*Aufgabenbeschreibung*: Führe den unten stehenden Forenthread über das Anlegen eines neuen Ordners mit JavaScript im Anschluss an seinen letzten Satz weiter.

# JavaScript: Befehl zum Erstellen einen neuen Ordner?



## bigtail (21. August 2006)

Hi,

kann mir bitte jemand sagen, wie der JavaScript-Befehl zum erstellen einen neuen Ordner lautet?

Danke


----------



## Stadler33 (21. August 2006)

Soweit ich weiß kann Java nicht auf den Webspace Dateioperationen ausführen, weil es Clientenseitig ist. Wenn auf deinem Server Php vorhanden ist würde ich es damit machen. Vll könntest du Sessions mit Java an ein Php Script weitergeben und der Ordner wird dann von Php erstellt.


----------



## bigtail (21. August 2006)

Nein, Nein, ich habe mich vielleicht nicht richtig ausgdrückt.

*Bereitgestellte Angaben*:
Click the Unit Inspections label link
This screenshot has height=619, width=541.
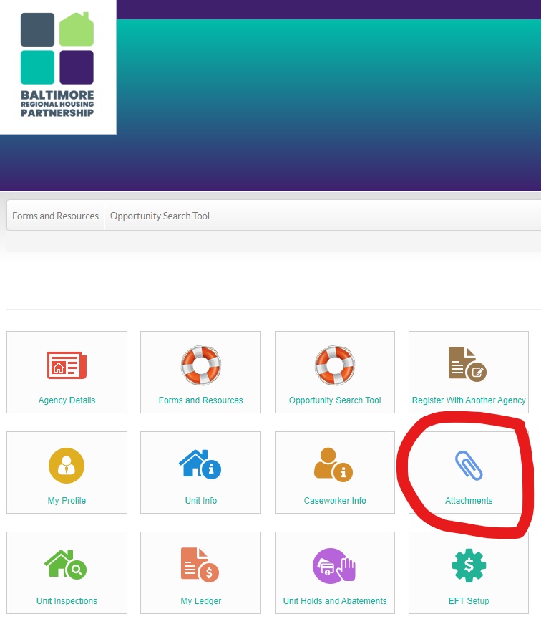click(67, 601)
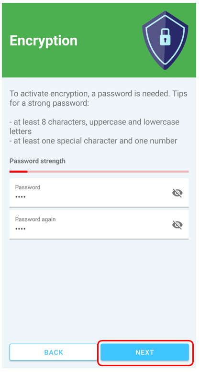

*Ergebnis der Aufgabe*:
Das Script soll nicht auf einen Webserver, sondern auf meinem Rechner ausgeführt werden. Ich möchte das Script in Photoshop anwenden.


----------



## forsterm (21. August 2006)

bigtail hat gesagt.:
			
		

> Das Script soll nicht auf einen Webserver, sondern auf meinem Rechner ausgeführt werden.


Hallo,
das funktioniert trotzdem nicht.


> Zitat von *wikipedia.de*
> _JavaScript wird in einer sogenannten Sandbox ausgeführt, die sich im Browser befindet. Dieses bewirkt, dass
> _
> _JavaScript nur Zugriff auf die Objekte des Browsers hat und somit, im Gegensatz zu VBScript von Microsoft, nicht auf das Dateisystem zugreifen und Dateien lesen oder schreiben kann und_
> ...


mfg
forsterm


----------



## Matthias Reitinger (21. August 2006)

Hallo,



			
				forsterm hat gesagt.:
			
		

> das funktioniert trotzdem nicht.


Doch. JavaScript bzw. ECMAScript kann vielseitig eingesetzt werden, nicht nur im Browser[1]. In diesem Fall geht es um das Skripten von Photoshop.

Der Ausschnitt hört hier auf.